(TASK PROMPT):
Reproduce the text of all the records below word for word, leaving out the pictures.

(DATASET EXCERPTS):
****************************************
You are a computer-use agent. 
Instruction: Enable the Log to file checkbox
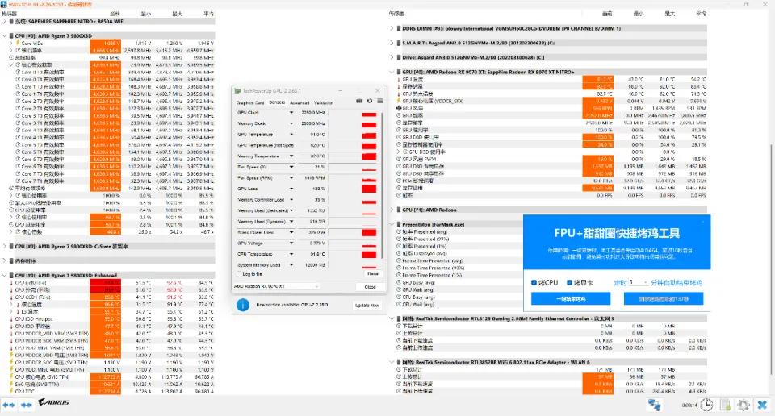(237, 274)
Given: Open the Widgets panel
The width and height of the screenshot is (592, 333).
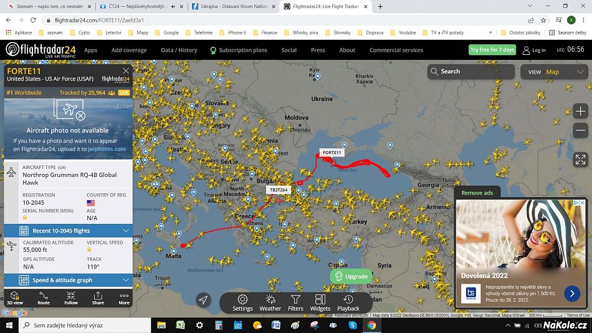Looking at the screenshot, I should (x=320, y=303).
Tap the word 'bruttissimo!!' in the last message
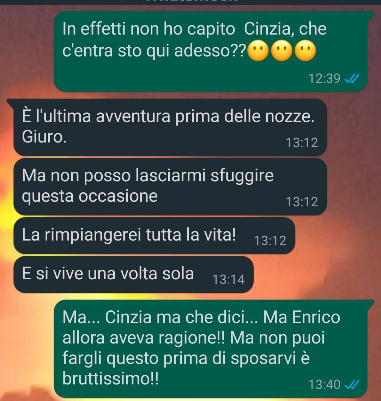Screen dimensions: 381x401 [x=110, y=378]
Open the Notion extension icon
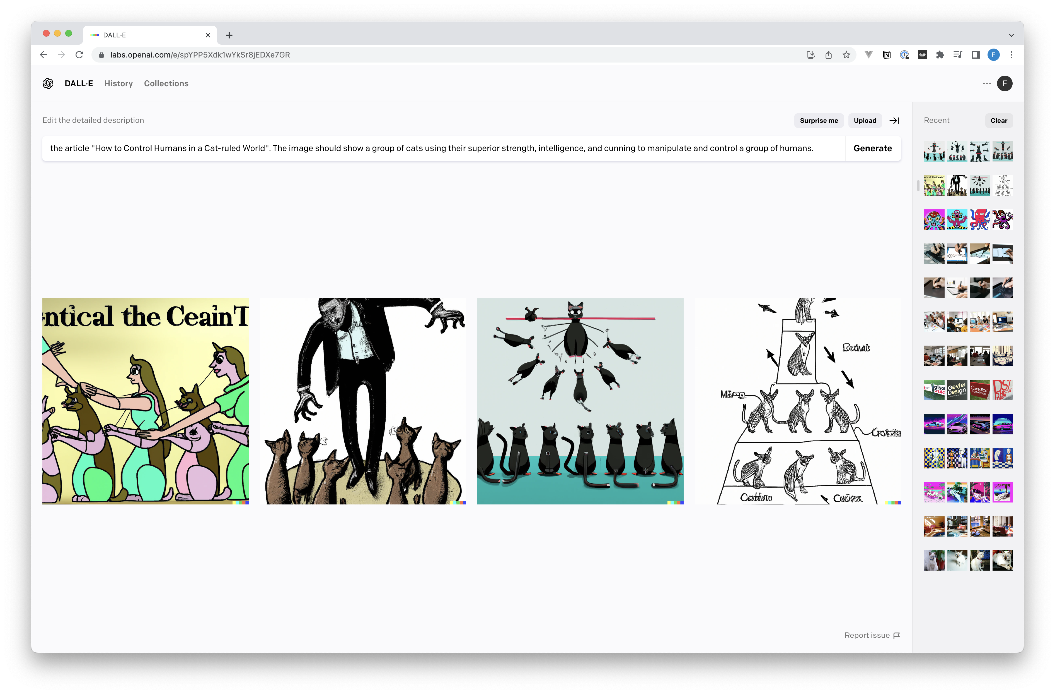This screenshot has height=694, width=1055. [887, 55]
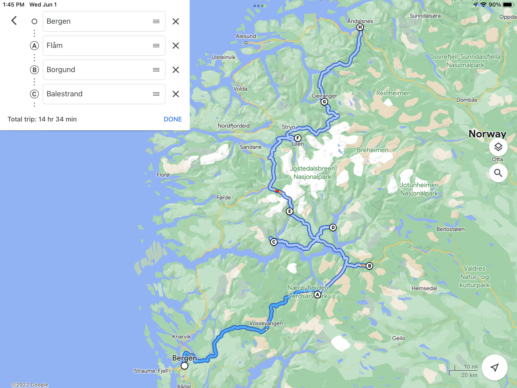517x388 pixels.
Task: Tap the three-dot multitasking indicator at top
Action: click(x=259, y=6)
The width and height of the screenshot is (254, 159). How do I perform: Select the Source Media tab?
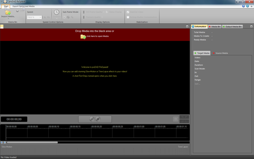click(220, 53)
****************************************
(RESPONSE BELOW):
You are a computer-use agent. 
Instruction: Enable the Log to file checkbox
(237, 274)
Given: Open the Widgets panel
The width and height of the screenshot is (592, 333).
Looking at the screenshot, I should (x=320, y=303).
Tap the word 'bruttissimo!!' in the last message
Screen dimensions: 381x401 [x=110, y=378]
Open the Notion extension icon
This screenshot has height=694, width=1055. [887, 55]
517x388 pixels.
Task: Tap the three-dot multitasking indicator at top
Action: click(x=259, y=6)
The width and height of the screenshot is (254, 159). How do I perform: Select the Source Media tab?
click(220, 53)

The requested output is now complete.